Two of Scotland’s best-known food firms – Walkers and Lees – have announced profits reflecting volatile prices.
Walker’s Shortbread published accounts which showed both the boost from exports but also rising import costs.
It also warned that fierce price competition in the UK market, particularly for own-brand contracts, will continue to squeeze its margins.
Revenue at the Aberlour firm was down slightly from £139.3m to £138.7m, with 42% of that from exports.
Pre-tax profits for the calendar year 2016 rose from £11.9m to £12.9m.
The family firm employs an average of 1,460 people, boosting production in the peak season before Christmas to more than 1,750.
With a £31m wage bill, that makes it a major contributor to the rural economy. The top-earning director, according to accounts filed with Companies House, had earnings of £955,000.
The accounts said that “sluggish European growth, the rise of “populism” with its protectionist rhetoric and the subdued rate of growth in trade generally during 2016 were worrying trends for businesses.
“However, the fall in the value of sterling will undoubtedly be of benefit in the medium to long term,” the report added.

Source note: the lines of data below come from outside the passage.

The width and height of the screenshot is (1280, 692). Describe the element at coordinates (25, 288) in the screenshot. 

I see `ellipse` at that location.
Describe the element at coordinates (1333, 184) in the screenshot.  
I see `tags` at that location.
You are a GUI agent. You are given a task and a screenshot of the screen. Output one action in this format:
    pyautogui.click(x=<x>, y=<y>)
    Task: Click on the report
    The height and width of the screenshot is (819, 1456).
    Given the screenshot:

“That said, the impact of the UK decision to leave the European Union in 2019 with all that means for our ability to trade with Europe and to draw upon a wider pool of labour is a source of considerable uncertainty.”
Meanwhile, Lee’s bakery in Coatbridge published accounts for 2016 showing a dip in revenue and profits.
The maker of snowballs, macaroons, teacakes and meringues reported revenue down from more than £20m to £19m, and pre-tax profits were down from £1.3m to £1.15m.
That was from continuing operations, after stripping out the figures for Waverley Bakery, which was sold early last year.
The accounts stated that demand for its products dipped in a disappointing summer last year, particularly for meringues.